== Selected text

The action of the Euro and the news out of Euroland is suspiciously counter intuitive. Don’t buy the party line that it is buying on the bad news.
The Euro minus at least Greece looks better, not worse. The Chinese have to help in order to protect their markets.
I think the deal with the Fed is that the Chinese will watch out moderately for the level of Euro while the Fed will provide all the euro QE money via swaps to the ECB, and why not to other central banks that will then redo the swaps with the ECB?
Follow the money even though it will only be seen in retrospect.
The decrease in French interest rates on the last auction is pure QE and nothing else. It is the use of Fed swaps to the ECB and ECB loans to euro banks to buy the bonds which then add, not detract, from the bank liquidity calculations.
Who are they trying to kid? All this says that 80 to 82 on the USDX is a place where fundamental selling of the US dollar will be huge. That further supports my statement that the gold accordion price reaction is over and the downside is now quite limited in the euro.
Basically what no one a week ago would listen to is starting to take meaningful form. Aren’t you glad you gave me 2 days before joining the herd of Gold? That is those of you that took time to listen to my interview.
ECB’s Chief Warns Situation Is ‘Very Grave’
JANUARY 17, 2012
By BRIAN BLACKSTONE
FRANKFURT—European Central Bank President Mario Draghi delivered his sternest warning to date on Europe’s debt crisis, saying it could cripple financial markets and the economy unless effective actions are taken by governments.
"We are in a very grave state of affairs and we must not shy away from this fact," Mr. Draghi said in testimony to the European Parliament.

====
== Data supplied

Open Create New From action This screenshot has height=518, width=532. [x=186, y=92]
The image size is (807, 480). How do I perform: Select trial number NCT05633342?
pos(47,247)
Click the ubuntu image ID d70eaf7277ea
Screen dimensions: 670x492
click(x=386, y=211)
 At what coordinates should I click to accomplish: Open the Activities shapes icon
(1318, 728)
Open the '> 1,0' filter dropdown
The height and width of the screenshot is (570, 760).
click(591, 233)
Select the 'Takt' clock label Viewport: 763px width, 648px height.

====

Decide whether each statement agrees with the Euro commentary, answering yes or no and quoting the commentary's deciding words: (a) The drop in French interest rates at the last auction is described as pure QE. (b) Mario Draghi's warning was given in testimony to the U.S. Congress. (c) The Euro without at least Greece is said to look worse.

> Output of the task
(a) Yes: "The decrease in French interest rates on the last auction is pure QE and nothing else."
(b) No: "Mr. Draghi said in testimony to the European Parliament."
(c) No: "The Euro minus at least Greece looks better, not worse."